Yep, but that was just climate change caused by burning fossil fuels !!!

There are around 6 Billion people on the planet, each at an average weight of , say 60 Kg - of which at least half is water.
So, if the population since the industrial revolution has doubled - there are 3 billion extra people holding around an extra 30 Kg of water each.

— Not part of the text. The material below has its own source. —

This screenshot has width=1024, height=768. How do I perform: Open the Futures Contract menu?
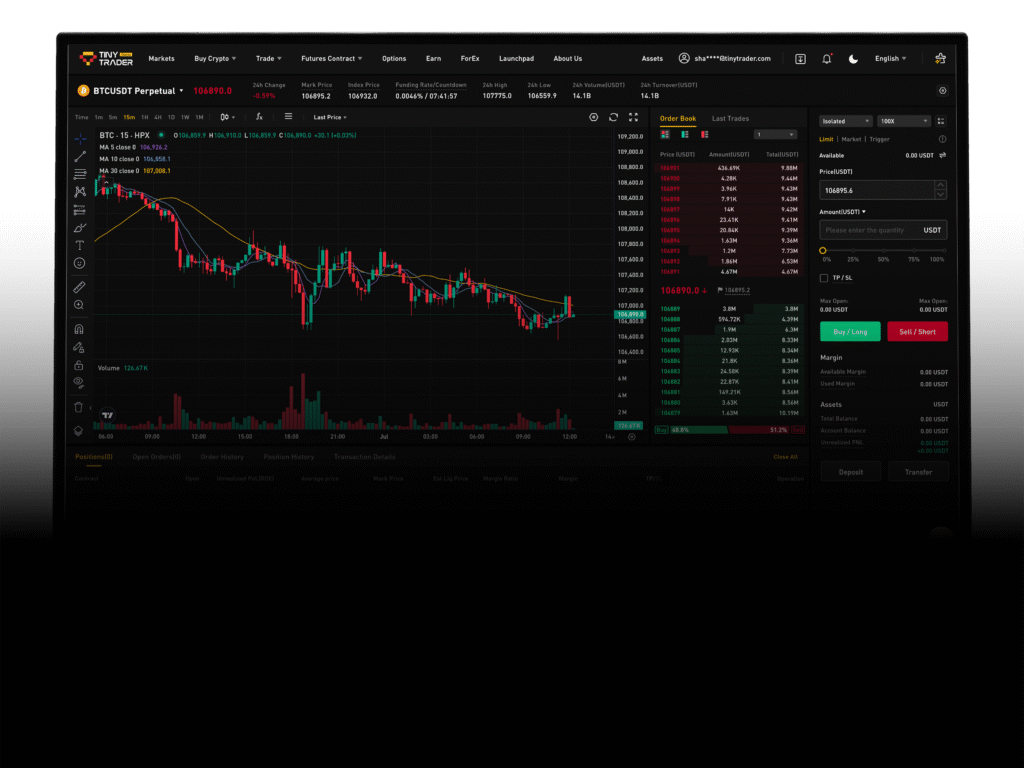(332, 59)
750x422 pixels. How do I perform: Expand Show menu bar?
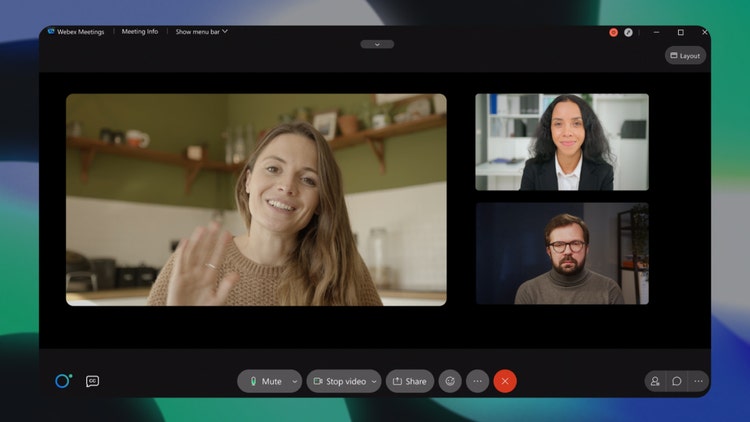201,32
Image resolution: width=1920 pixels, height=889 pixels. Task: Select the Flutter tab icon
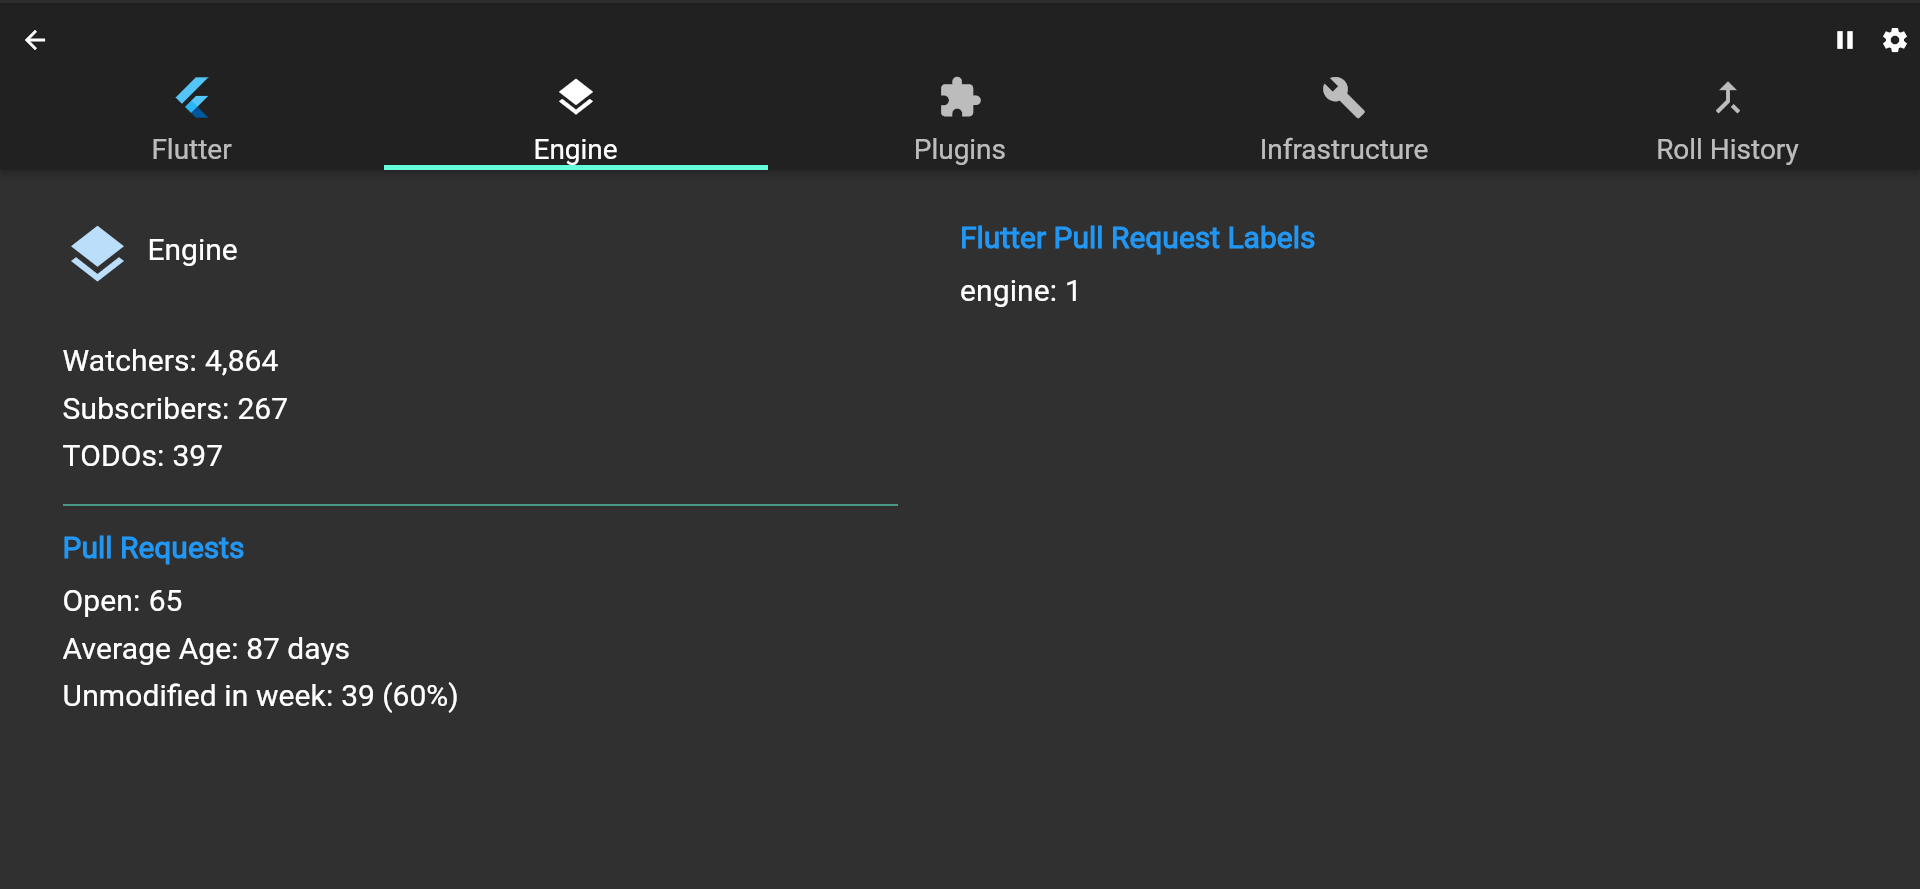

Hmm !!! 3 billion times 30 Kg = around 90 Billion Kg of water !!!
Not a drop in the bucket !

Do you really think you have any idea of what is going on ?
You must be kidding !

Might be better to focus on what happens to the "lost" entropy - which happens with every energy conversion ( even the really "green" stuff ). Where does it go ?
 
Last edited:
Thanks for that Brian. Interestingly, the climate change can only really have happened since the industrial revolution and that would presumably have been fairly minor at start ( compared to the massive effect we make today ).... so presumably you'd expect to see a bigger spike in the last 30 years.
I still cant believe there are people who think its fake..... all the millions of things the world produces, plus the factories that make the stuff, shipping, disposal, mining, batteries, its endless.... then theres bitcoin! Which creates a huge climate issue due to exponentially larger power consumption as time goes on. The heat, gases etc is unthinkable

Ive got a 4x4 🤣😆
This ' Climate change' is not exclusive to the Holocene. The climate has changed many times and has always re balanced. This climate change is not unique. A bit further along the coast you will see the high chalk cliffs. These represent a massive carbon drawdown from a hot house time beyond anyone's imagination. There have always been changes and the evidence shows in the rocks we observe but always these have been the result of atmospheric carbon, volcanic gas or water cycles speeding up and slowing down as a response to positive and negative feedback. At this present time, the carbon cycle appears to be speeding up due to human population so there may be more extreme weather and there will be massive differences in water distribution because the water cycle is dragged faster too. The balance is disturbed, there is more carbon going up and it takes a good while, but for sure what goes up must, and is, coming down again. Don't worry, in a few million years when we are long extinct or have left and the cycles have calmed, this world will be Eden again with beautiful butterflies and fluffy white clouds! I suppose the only thing that may make this process longer will be nuclear catastrophe but the butterflies will only have to wait a few more million years. Eden will still return. As the Cornish say, we are all but little ants and should spend less time stressing. The Earth looks at us and laughs.
 
It just might be that there are MORE humans.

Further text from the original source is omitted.